Keines von beiden ersetzt Merchandising, aber beide verkleinern den Regelsatz, den Sie brauchen werden.
Was Sie prüfen
Vor und nach jeder Änderung, dieselben drei Tests:
- Der Identitätstest. Zehn echte Artikelnummern. Jede muss weiterhin Ergebnis eins sein. Hat ein Boost das gebrochen, entfernen Sie den Boost.
- Der Innendienst-Test. Fünf beschreibende Anfragen. Zeigen Sie die ersten drei Ergebnisse jemandem, der den ganzen Tag am Telefon antwortet, und fragen Sie, ob er diese Artikel genannt hätte. Das findet mehr Probleme als jede Kennzahl.
- Die Zahl.
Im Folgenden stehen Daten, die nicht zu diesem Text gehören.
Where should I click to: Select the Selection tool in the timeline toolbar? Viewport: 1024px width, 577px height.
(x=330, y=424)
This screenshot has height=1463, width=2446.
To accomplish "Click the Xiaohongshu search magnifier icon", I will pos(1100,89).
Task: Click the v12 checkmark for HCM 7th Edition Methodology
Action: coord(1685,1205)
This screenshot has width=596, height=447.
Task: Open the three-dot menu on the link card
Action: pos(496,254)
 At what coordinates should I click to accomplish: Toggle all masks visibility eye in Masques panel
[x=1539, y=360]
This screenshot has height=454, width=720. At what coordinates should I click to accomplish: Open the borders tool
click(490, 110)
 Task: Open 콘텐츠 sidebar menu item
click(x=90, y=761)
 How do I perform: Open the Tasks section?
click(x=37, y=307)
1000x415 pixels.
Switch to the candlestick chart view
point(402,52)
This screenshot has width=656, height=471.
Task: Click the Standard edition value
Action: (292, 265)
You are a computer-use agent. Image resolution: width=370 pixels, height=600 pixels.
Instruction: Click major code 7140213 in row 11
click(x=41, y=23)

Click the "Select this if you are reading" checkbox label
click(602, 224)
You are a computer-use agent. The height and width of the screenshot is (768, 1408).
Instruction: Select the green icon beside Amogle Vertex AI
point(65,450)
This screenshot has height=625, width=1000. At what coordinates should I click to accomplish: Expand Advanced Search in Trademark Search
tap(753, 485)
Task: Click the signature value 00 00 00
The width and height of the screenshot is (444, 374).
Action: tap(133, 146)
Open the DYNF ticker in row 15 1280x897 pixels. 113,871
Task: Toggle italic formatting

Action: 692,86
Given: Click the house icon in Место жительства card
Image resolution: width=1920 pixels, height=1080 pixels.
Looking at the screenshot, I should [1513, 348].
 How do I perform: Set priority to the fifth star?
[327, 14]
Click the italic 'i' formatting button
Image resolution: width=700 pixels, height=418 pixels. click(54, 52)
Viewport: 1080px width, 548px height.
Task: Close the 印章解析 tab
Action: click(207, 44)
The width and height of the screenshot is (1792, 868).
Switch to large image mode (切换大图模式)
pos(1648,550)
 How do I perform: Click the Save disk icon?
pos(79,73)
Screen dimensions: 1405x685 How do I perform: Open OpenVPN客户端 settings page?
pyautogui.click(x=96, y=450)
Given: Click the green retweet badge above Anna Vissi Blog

Vergleichen Sie die Suche-zu-Bestellung-Quote des betroffenen Kanals über die zwei Wochen danach mit den zwei Wochen davor; die Definition und die heutige Quelle der Zahl stehen in der Suchanalyse. Hat sie sich nicht bewegt, war der Boost Rauschen. Entfernen Sie ihn und halten Sie die Konfiguration klein.
Damit es nicht verrottet
Boosts und Pins sammeln sich an. Jedes Quartal:
- Löschen Sie Kampagnenregeln, deren Fenster vorbei ist und die niemand verlängert hat.
- Prüfen Sie jedes gepinnte Produkt: existiert es noch, ist es aktiviert, ist es lagernd?
- Zählen Sie Ihre Regeln. Mehr als ein paar Dutzend heißt: Das Ranking wird Anfrage für Anfrage geflickt, und die Abhilfe gehört in die Indexkonfiguration.